Importance of Sleep for Your Brain
While you sleep, your brain performs many important functions for your overall cognitive health. Here are two main benefits to your cognitive health that sleep allows for:
1. Waste Removal
The brain has its own waste-removal system known as the glymphatic system. This network of fluid-filled channels flushes out toxic proteins while you sleep, much like a dishwasher running at night.
Some of these proteins are the same ones that build up in the brains of people with Alzheimer’s disease. The glymphatic system is much better at getting rid of the proteins while you sleep, especially during deep sleep.
People who have poorer function of the glymphatic system have a higher risk of developing dementia.
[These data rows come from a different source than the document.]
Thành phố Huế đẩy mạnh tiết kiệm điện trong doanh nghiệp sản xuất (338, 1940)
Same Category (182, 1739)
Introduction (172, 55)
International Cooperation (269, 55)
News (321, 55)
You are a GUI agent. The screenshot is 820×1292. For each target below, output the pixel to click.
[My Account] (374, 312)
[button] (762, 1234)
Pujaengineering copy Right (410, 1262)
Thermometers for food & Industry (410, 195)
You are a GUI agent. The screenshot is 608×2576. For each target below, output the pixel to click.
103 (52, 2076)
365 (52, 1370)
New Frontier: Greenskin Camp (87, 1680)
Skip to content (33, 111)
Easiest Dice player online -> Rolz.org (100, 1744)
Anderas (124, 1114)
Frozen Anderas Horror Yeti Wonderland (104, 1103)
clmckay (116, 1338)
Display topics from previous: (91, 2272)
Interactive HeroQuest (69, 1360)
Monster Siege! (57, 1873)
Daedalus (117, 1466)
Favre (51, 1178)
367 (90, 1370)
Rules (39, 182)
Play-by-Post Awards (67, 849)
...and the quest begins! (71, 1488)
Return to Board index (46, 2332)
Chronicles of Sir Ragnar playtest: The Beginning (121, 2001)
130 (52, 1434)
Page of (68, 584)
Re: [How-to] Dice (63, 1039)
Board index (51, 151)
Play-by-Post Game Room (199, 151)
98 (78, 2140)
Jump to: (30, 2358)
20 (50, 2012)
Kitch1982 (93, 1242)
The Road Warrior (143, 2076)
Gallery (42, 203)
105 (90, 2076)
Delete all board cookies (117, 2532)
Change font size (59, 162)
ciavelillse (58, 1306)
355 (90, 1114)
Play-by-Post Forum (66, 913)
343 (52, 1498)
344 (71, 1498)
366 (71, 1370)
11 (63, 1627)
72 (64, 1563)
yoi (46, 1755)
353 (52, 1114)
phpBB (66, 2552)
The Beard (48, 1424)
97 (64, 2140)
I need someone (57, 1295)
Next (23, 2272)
In people with reduced or poorer sleep, the brain isn’t as good at clearing these abnormal proteins at night. This may be part of why poorer sleep in midlife and beyond might increase your risk of later dementia.
2. Anti-inflammatory Effects
Getting enough sleep helps minimize inflammation. In people of all ages, chronic sleep deprivation tends to increase inflammation, which can affect the brain.
Long-term, inflammation may increase your risk of neurodegenerative conditions like Alzheimer’s. To a lesser extreme, long-term inflammation might also increase the risk of mild cognitive decline with age. Getting enough quality sleep may help lower this inflammation and decrease these risks.
Next Steps
Assess your sleep habits and prioritize your time to get seven to nine hours of sleep per night. Learn about strategies to improve your sleep, like reducing caffeine, getting regular exercise, and keeping your room cool at night. Work with a healthcare provider to address any medical conditions interfering with your sleep.